BEGIN

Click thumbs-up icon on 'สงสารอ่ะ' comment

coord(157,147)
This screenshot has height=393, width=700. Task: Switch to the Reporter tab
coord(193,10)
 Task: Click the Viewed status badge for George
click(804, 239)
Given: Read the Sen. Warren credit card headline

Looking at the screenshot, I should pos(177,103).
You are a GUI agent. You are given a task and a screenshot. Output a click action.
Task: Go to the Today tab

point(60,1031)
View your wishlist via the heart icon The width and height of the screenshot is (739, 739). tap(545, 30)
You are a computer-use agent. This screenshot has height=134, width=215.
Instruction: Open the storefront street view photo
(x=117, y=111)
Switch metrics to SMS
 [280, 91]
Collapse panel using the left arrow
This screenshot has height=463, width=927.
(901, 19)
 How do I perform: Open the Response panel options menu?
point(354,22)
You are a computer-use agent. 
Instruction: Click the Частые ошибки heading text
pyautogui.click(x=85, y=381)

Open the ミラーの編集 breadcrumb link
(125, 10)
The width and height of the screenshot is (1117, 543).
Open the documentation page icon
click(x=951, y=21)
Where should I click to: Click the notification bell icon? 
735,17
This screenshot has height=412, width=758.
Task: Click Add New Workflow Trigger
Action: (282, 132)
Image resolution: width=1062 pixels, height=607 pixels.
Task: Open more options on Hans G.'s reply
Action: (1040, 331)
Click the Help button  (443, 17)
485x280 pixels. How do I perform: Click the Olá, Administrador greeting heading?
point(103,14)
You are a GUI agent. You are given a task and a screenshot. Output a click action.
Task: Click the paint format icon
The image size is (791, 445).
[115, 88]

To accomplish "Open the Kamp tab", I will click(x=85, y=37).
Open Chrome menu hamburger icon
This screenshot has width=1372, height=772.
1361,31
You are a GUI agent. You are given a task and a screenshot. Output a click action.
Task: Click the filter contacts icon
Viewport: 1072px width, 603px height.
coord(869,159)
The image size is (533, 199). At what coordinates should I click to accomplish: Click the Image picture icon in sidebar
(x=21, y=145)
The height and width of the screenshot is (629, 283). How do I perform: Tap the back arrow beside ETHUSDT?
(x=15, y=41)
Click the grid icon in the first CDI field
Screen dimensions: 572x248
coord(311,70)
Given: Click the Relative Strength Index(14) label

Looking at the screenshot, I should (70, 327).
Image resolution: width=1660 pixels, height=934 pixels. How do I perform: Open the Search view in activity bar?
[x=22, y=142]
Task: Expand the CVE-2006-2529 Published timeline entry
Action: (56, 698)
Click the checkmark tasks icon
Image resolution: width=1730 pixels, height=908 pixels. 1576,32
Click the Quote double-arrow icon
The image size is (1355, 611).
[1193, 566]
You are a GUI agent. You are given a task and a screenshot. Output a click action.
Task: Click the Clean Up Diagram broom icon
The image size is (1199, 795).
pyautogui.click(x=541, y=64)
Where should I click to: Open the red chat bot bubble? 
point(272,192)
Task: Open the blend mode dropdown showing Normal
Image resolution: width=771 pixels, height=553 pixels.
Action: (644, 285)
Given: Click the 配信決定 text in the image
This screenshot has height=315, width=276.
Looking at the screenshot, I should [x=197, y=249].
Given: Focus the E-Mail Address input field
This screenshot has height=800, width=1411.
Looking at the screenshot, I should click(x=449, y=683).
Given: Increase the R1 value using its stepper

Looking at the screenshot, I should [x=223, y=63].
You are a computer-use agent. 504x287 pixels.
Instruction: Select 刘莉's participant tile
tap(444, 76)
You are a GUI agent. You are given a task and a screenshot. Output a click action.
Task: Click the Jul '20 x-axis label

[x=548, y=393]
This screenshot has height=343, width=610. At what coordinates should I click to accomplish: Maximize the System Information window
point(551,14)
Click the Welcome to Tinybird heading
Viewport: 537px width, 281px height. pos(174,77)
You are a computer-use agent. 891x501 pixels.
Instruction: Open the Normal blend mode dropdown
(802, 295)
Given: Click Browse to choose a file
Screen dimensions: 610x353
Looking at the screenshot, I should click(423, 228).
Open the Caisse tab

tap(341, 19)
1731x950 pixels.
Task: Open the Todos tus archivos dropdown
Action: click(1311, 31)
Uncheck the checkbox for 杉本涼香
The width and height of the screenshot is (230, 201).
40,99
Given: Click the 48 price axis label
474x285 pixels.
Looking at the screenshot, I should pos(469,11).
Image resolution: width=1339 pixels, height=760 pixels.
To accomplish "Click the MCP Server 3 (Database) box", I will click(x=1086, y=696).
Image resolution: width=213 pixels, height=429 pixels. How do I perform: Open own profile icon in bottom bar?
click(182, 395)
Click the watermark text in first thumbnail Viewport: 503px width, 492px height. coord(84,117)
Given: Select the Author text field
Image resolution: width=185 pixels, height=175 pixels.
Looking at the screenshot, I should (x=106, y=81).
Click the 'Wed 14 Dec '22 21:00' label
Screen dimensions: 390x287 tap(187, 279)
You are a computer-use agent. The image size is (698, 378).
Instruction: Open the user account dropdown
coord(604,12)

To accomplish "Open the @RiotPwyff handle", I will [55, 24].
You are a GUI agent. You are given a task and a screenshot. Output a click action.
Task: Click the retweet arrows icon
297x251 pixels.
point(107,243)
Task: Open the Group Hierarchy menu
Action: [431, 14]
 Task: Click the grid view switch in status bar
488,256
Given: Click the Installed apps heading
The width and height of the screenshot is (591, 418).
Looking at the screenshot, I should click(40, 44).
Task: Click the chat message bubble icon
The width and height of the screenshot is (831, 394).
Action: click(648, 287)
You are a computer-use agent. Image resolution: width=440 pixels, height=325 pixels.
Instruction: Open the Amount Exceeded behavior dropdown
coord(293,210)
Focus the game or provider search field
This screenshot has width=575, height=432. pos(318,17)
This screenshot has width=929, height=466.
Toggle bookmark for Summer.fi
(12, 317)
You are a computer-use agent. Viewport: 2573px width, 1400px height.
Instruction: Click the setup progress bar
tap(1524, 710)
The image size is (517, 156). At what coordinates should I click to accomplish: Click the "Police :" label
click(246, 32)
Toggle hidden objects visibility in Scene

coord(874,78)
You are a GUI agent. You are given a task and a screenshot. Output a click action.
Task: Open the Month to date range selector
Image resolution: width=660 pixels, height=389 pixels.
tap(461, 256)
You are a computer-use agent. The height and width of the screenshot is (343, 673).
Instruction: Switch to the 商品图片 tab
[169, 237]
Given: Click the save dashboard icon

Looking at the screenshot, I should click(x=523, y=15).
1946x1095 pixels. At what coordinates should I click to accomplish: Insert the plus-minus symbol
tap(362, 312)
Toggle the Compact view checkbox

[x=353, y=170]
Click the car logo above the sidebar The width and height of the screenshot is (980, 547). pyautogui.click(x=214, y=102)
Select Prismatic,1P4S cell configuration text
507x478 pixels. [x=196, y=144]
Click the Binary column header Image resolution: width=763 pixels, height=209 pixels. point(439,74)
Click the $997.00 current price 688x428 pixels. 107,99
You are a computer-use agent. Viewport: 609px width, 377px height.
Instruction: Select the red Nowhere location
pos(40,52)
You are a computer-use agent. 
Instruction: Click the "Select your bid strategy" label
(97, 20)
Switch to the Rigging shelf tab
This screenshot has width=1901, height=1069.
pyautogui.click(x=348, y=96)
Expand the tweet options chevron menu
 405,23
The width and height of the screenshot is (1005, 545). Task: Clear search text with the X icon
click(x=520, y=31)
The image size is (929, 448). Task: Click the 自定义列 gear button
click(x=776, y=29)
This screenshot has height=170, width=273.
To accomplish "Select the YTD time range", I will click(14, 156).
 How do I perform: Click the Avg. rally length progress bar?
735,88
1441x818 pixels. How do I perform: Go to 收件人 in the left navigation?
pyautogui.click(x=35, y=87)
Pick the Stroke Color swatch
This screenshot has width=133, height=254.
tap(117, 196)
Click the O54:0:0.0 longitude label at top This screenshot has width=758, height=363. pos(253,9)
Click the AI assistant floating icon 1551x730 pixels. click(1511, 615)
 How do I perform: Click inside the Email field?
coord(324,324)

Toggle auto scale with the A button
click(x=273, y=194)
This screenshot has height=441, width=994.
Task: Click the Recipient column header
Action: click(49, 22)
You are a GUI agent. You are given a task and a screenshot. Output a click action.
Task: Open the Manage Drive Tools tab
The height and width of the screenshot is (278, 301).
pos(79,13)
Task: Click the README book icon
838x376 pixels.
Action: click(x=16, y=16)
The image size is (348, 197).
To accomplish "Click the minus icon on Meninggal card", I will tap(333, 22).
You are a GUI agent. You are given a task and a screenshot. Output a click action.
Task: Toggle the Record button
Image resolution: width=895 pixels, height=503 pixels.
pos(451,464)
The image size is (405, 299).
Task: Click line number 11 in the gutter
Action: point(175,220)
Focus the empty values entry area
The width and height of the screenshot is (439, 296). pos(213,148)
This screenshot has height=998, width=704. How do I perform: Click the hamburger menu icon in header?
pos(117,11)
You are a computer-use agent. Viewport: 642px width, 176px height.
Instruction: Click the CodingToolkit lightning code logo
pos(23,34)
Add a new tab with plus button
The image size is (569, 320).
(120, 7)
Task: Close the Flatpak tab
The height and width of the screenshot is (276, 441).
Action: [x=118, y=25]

END

[Do this] State how many lines in the listing above contain the string "sidebar". Give only the number.

[Problem solution] 2